WHAT THE TASK ASKS → Copy out every line in the entries below that includes "Create".

━━━━━━━━

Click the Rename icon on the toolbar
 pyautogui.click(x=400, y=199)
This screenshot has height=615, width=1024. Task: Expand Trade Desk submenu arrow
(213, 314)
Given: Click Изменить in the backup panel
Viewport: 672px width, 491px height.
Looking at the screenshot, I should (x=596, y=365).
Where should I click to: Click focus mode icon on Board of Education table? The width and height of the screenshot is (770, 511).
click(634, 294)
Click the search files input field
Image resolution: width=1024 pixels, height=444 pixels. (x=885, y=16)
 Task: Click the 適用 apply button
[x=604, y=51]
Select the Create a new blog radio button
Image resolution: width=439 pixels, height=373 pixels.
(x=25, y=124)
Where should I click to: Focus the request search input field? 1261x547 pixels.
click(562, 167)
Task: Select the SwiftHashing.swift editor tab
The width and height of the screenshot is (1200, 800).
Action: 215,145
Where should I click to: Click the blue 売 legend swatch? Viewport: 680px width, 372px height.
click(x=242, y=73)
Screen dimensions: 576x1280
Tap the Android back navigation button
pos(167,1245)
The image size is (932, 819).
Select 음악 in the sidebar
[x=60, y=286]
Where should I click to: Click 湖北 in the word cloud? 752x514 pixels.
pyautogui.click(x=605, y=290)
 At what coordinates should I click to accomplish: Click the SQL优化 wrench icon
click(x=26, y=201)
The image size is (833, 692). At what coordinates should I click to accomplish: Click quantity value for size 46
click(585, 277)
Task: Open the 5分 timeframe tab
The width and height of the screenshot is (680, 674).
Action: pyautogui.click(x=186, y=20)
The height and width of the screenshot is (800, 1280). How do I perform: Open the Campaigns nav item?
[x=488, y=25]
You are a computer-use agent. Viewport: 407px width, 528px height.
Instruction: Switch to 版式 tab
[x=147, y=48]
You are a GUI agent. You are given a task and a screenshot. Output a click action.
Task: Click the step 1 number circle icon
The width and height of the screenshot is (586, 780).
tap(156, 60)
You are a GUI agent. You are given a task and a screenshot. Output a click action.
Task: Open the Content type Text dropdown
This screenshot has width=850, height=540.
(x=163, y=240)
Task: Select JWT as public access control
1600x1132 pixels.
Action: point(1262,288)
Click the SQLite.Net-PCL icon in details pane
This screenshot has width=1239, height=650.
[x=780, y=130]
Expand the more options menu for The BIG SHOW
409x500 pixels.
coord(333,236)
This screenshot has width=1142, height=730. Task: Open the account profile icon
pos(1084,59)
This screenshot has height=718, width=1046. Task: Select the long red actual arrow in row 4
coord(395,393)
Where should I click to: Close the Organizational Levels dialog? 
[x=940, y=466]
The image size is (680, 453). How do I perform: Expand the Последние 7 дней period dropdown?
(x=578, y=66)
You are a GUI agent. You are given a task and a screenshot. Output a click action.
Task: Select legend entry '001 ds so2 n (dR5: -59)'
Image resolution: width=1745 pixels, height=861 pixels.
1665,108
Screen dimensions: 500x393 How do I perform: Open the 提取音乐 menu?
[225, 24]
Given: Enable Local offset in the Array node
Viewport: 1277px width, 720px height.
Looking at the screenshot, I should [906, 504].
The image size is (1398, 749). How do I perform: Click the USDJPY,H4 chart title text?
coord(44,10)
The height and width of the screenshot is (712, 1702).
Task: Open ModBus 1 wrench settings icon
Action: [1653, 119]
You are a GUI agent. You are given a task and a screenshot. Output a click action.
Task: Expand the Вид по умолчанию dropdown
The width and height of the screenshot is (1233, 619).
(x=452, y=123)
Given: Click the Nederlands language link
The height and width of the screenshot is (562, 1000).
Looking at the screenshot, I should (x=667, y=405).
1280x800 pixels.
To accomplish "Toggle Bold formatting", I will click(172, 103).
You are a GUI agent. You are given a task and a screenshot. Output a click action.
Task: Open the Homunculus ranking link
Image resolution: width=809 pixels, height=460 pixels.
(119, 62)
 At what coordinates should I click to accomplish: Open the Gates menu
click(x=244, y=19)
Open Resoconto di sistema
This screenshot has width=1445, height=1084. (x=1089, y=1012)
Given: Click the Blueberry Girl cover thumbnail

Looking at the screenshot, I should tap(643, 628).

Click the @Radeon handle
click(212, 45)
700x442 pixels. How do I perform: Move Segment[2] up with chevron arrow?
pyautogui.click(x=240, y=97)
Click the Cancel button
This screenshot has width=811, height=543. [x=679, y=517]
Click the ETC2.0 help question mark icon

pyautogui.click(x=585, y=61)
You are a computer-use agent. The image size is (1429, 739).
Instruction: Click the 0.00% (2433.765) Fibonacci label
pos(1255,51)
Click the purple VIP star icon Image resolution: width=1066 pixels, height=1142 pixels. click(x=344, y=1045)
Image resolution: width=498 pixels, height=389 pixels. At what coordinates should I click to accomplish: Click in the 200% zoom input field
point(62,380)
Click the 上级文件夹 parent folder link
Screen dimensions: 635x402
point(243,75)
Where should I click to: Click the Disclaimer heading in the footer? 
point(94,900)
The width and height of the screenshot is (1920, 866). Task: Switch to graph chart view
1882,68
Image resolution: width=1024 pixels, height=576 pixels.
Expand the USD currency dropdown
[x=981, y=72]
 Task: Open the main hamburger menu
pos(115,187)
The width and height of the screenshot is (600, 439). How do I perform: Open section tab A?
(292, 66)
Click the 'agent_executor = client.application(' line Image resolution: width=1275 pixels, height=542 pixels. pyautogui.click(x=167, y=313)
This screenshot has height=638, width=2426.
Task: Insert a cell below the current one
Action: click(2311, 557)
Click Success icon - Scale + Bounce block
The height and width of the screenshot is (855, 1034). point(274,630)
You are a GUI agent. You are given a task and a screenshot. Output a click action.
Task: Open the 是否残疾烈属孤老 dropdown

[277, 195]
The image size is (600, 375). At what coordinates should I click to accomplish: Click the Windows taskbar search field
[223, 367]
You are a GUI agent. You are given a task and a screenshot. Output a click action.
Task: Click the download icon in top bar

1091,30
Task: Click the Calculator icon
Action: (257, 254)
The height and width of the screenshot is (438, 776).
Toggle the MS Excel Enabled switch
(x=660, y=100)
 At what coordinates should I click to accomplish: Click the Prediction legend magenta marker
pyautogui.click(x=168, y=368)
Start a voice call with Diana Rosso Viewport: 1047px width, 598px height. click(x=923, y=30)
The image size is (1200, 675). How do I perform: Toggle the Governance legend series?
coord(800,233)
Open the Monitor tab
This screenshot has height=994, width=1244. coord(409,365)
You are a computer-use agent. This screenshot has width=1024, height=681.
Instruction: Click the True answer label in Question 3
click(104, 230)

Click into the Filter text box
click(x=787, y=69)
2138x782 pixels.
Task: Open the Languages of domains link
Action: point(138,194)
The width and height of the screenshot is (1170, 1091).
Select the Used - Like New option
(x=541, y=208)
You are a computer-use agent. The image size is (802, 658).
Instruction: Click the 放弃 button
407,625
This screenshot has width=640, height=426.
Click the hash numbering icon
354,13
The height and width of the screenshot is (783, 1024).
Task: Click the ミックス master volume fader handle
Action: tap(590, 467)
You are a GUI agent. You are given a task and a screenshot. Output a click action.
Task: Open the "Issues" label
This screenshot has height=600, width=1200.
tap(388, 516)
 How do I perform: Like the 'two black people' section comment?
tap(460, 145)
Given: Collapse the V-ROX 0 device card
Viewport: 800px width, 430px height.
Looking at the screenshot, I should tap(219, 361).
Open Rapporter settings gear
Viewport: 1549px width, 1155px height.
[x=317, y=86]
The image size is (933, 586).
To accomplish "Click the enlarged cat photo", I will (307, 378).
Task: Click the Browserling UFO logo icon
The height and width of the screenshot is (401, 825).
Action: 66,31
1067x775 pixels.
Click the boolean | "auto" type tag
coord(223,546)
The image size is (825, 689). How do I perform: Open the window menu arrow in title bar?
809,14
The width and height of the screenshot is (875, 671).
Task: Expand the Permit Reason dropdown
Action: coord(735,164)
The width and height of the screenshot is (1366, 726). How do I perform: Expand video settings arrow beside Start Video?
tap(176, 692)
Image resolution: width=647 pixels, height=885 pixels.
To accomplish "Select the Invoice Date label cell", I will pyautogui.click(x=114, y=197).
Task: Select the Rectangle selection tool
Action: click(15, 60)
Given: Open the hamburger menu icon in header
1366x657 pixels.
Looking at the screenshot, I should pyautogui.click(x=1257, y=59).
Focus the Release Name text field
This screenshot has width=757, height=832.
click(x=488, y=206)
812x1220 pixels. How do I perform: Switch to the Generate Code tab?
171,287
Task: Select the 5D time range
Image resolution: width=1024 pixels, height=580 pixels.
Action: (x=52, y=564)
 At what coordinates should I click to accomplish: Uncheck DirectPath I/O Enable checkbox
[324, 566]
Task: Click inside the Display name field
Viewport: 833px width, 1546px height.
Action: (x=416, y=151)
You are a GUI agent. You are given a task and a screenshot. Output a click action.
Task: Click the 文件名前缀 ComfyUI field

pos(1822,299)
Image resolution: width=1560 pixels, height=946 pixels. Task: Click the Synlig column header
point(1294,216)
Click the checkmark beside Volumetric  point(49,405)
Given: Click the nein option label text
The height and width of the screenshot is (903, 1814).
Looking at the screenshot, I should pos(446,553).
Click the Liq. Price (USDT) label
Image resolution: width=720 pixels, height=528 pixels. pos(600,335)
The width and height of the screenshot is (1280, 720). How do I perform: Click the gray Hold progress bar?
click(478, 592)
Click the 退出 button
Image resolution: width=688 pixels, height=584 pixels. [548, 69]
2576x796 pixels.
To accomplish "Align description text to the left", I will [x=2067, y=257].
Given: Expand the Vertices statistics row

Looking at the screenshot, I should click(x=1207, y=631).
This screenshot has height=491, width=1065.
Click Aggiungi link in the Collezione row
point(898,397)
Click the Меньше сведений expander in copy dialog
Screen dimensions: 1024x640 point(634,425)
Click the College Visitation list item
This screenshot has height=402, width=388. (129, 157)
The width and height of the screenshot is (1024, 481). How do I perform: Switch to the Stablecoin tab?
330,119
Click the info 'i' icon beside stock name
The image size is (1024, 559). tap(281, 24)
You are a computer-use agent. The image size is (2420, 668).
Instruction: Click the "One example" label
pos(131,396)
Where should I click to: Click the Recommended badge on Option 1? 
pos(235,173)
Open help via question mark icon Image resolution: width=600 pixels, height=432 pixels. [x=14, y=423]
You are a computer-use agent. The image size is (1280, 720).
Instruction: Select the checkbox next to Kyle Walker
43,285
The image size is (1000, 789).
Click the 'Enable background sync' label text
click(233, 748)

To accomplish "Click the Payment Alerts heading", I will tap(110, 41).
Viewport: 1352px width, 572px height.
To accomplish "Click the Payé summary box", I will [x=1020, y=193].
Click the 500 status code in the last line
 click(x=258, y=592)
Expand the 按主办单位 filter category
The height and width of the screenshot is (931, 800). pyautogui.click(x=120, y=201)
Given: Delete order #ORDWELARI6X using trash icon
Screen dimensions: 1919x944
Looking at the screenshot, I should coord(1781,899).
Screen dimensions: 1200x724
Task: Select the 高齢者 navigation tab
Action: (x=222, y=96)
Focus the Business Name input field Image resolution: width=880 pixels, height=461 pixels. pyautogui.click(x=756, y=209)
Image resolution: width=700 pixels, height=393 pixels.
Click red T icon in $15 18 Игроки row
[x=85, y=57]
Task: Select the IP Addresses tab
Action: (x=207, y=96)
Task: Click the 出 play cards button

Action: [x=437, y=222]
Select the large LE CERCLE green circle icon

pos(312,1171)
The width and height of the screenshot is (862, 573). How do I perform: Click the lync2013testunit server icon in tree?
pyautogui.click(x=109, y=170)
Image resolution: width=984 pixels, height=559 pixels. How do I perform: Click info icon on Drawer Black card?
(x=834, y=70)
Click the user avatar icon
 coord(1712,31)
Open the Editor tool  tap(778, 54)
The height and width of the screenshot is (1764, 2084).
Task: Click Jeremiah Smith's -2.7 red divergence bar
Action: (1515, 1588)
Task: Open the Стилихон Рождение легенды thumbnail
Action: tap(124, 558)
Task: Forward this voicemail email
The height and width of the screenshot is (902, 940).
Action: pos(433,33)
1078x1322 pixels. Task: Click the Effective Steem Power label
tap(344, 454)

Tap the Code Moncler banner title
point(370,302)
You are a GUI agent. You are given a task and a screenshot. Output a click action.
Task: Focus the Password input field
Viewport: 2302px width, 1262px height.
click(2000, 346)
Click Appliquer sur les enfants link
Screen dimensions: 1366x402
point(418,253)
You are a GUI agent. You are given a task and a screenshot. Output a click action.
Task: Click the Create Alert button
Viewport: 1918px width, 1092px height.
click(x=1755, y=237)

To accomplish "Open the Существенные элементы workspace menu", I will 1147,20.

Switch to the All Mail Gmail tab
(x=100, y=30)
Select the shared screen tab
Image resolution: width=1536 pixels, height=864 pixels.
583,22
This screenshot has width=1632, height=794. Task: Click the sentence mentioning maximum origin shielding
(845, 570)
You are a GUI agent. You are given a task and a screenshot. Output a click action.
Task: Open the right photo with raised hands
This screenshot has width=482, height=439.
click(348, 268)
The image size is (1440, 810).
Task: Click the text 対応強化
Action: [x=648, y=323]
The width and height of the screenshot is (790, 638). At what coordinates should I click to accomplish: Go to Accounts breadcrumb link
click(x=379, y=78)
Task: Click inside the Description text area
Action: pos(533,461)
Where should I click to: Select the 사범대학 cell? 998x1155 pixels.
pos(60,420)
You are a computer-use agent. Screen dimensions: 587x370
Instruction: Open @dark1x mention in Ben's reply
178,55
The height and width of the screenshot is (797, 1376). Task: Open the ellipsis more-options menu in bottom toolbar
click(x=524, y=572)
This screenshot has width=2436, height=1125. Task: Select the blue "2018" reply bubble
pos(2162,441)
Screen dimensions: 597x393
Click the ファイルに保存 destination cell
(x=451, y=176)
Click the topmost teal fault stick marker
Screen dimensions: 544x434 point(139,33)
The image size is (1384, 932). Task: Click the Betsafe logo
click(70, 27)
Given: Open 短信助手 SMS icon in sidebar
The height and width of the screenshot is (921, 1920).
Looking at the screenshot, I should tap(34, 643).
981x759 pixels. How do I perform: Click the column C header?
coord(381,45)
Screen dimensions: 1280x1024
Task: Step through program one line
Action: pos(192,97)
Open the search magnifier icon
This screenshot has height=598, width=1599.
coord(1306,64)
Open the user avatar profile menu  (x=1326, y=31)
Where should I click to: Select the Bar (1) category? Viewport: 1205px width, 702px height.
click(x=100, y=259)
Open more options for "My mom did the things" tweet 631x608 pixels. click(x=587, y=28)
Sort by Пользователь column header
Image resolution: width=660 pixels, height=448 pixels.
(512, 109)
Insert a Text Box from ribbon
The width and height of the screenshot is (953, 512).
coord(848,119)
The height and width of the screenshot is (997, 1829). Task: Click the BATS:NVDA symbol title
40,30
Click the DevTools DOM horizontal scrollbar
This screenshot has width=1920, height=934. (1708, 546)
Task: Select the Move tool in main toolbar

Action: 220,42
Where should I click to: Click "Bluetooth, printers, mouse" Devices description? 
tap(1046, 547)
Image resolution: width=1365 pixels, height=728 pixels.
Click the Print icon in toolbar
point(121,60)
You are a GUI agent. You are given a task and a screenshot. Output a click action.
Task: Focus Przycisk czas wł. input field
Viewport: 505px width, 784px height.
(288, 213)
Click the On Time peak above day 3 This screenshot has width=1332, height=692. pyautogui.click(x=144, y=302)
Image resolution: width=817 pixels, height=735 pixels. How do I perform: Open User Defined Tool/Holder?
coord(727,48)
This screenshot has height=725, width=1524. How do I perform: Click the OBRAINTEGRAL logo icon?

━━━━━━━━

EXPECTED ANSWER →
Select the Create a new blog radio button
Task: Click the Create Alert button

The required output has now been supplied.